Return only URLs without full content extraction. Only available when search_type is "web" or "news". Skips reranking.

historical_cache
boolean
default:false

Allow results to be served from the historical cache when available. Useful for reproducible queries and lower latency.

Response

Search completed successfully with results.

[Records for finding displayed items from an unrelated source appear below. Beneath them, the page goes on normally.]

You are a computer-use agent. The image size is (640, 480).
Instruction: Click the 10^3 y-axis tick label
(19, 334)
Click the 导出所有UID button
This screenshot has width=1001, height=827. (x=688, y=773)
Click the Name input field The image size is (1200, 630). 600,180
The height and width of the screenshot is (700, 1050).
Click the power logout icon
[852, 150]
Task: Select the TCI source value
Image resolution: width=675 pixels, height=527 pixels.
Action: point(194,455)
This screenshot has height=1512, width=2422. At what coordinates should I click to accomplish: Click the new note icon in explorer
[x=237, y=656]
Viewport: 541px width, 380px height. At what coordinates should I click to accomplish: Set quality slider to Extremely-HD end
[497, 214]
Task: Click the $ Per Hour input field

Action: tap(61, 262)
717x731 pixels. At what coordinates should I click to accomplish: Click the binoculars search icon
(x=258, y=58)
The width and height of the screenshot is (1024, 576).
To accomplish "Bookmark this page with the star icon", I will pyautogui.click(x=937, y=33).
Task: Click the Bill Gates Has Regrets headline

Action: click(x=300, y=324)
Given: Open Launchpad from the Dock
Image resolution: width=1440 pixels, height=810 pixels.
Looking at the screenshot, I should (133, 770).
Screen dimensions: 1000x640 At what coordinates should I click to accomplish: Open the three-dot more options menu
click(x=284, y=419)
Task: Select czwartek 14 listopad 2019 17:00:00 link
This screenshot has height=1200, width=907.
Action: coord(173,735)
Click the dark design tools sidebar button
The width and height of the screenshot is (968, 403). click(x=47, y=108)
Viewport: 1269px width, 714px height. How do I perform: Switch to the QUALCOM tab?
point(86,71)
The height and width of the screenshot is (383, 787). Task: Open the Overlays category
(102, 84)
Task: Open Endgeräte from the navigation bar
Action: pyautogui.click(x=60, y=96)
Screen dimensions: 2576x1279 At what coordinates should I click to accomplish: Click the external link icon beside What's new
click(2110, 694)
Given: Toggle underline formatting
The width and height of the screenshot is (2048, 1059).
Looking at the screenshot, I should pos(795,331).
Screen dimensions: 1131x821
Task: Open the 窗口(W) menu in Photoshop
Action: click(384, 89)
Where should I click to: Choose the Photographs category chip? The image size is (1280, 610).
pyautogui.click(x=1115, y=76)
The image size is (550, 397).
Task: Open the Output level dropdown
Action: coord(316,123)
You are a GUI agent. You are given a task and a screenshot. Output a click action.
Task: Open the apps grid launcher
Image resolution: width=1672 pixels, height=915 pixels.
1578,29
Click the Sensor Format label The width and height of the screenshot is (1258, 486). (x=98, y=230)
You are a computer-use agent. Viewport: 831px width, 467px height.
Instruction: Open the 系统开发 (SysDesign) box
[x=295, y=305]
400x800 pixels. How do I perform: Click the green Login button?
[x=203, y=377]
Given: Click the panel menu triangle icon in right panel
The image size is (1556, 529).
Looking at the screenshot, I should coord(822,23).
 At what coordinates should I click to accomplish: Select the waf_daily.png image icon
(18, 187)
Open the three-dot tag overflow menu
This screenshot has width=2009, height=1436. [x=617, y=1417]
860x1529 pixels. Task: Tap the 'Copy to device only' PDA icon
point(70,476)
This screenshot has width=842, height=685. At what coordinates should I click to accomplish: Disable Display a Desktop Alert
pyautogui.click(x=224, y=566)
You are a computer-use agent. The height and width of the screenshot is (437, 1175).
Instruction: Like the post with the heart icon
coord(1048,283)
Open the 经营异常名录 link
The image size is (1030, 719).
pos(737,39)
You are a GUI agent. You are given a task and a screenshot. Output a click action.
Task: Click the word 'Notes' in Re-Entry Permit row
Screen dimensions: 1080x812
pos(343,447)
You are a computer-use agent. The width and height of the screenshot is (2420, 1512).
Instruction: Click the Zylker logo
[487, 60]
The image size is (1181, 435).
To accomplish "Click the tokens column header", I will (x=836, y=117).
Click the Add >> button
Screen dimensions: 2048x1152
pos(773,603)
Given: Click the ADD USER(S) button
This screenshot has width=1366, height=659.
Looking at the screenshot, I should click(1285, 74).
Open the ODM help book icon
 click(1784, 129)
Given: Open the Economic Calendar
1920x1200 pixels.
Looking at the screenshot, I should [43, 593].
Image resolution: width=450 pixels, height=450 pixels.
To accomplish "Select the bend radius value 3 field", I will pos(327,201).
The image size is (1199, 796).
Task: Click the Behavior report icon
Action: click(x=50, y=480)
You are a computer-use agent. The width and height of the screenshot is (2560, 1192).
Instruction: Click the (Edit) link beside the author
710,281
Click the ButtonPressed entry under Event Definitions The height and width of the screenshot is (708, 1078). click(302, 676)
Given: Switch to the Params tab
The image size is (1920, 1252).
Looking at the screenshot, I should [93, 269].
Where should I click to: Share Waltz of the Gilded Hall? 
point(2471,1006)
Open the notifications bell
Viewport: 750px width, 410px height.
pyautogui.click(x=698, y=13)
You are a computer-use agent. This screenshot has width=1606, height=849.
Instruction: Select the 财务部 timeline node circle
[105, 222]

Search response containing results and metadata.

success
boolean
required

Whether the search completed successfully.

Example:

true

tx_id
string
required

Transaction ID for tracking and support.

Example:

"tx_a1b2c3d4-e5f6-7890-abcd-ef1234567890"

query
string
required

The original query as submitted.

Example:

"latest developments in quantum computing"

results
object[]
required

Search results ordered by relevance.

results_by_source
object
required

Count of results broken down by source type.

Example:
{ "web": 5, "proprietary": 3 }
total_deduction_dollars
number
required

Total cost charged for this search in USD.

Example:

0.0075

total_characters
integer
required

Sum of all result content lengths in characters.

Example:

45230

error
string | null

Error or warning message. May be non-empty even on successful responses if some sources had issues.

Example:

null

warnings
string[]

Warning messages, if any (e.g. collection resolution warnings). Only present when warnings exist.